恋はどこからやって来る?/ 鬼滅の刃(短編・中編)
第66章 七支柱春药 / 🌫️・💎・🌊・🐍・🍃・🔥・📿
「願いを叶える龍の鬼、ねぇ。何で柱が対象なんだか…俺、効いてねーし。沢渡、お前騙されたな。この通り何ともないぜ?」
「そう、みたいですね。私もいつもの音柱だなあって思います」
はあ、と七瀬は宇髄邸にやって来て最大級のため息をついた。天元が今言った通り、媚薬効果は全く効いていない様子だ。
無一郎の時のように熱い視線もなければ、色めいた雰囲気にもなっていない。座卓を挟んで自分を見ている天元はいつものように余裕めいている。
「おじいちゃんの龍だったんですけど、五百年生きてるからたかだか十年二十年生きて来た人間には負けないって…言ってたんですけどね」
七瀬が右手を伸ばした先には、先程天元の嫁達が持って来た湯呑みと甘味が置いてある。せっかくなので頂くと天元に断りを入れた彼女はまず、小皿にのったみたらし団子を口に持って行った。
甘く粘り気がある醤油系のタレに、もっちりとした生地で作られている団子は、七瀬の日々の疲れをたちまちに癒していく。
置いてあった二本の団子を夢中で食した彼女は、湯呑みに入ったほうじ茶を一口飲んだ。
「お団子もお茶も絶品。これ以心伝心で出されているんですっけ?私も月に一度は行くけど、あそこ何でも美味しいですよね」
そう言えば今月はまだ行ってないな。
食べに行きたい —— 食欲が脳内を支配する気配がする。七瀬がジッと串を見ていると、天元がふっと小さく笑みを浮かべた。
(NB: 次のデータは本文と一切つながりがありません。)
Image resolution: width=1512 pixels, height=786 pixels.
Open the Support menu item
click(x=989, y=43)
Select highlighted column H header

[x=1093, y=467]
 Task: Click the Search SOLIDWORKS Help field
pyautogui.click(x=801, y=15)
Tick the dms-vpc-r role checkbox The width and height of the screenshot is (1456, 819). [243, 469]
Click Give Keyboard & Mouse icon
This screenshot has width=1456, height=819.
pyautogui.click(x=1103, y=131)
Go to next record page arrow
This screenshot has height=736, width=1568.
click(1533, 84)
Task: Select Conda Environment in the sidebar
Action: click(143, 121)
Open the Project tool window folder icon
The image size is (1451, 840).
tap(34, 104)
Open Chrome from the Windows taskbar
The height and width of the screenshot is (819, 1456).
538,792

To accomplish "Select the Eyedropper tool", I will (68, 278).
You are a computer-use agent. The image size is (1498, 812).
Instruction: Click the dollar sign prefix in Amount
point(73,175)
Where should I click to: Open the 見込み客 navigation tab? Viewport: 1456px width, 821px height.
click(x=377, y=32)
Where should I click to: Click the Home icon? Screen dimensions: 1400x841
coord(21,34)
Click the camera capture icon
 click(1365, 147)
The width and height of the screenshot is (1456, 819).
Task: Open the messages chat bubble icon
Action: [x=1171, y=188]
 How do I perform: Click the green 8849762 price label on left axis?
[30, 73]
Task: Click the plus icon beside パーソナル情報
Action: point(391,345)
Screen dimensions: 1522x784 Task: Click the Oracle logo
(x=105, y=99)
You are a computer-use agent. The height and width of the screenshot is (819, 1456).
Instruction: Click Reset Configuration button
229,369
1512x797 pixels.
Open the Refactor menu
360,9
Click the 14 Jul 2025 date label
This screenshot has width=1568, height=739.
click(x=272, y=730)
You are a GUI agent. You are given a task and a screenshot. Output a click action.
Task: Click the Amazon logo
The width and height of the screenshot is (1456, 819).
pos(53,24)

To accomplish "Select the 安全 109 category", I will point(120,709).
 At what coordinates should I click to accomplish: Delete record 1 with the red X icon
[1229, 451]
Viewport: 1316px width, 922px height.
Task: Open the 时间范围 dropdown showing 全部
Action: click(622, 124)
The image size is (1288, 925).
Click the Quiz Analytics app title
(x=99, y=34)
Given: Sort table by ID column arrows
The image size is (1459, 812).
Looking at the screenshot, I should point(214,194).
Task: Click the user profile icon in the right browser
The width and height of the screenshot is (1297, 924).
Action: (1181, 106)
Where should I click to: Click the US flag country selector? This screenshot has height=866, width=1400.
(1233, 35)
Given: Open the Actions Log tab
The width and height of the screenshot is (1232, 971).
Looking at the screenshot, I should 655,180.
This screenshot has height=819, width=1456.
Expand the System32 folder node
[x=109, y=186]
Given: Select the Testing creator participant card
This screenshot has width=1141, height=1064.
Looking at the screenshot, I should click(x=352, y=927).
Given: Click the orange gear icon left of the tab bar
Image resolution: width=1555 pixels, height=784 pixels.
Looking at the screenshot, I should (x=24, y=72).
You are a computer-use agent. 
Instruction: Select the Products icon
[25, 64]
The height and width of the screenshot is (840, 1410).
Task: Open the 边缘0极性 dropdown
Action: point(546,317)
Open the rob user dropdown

「ほんっとお前花より団子だな! 俺ら柱にしか効かない媚薬つったか? 全然効かねえわ」
「そんなにバッサリ切られると、本気で傷つきますよ」
天元もまた小皿にのったみたらし団子を、二本続けて食した。口にすると彼の端正な顔が破顔する。
『…!! 私が音柱の雰囲気にやられそう…』
今七瀬の目の前にいる天元は、着流しをゆったりと着用し、いつも束ねている髪はおろしている。
隊服姿とはまた違う天元の雅な雰囲気に、胸が静かに高鳴り始めた。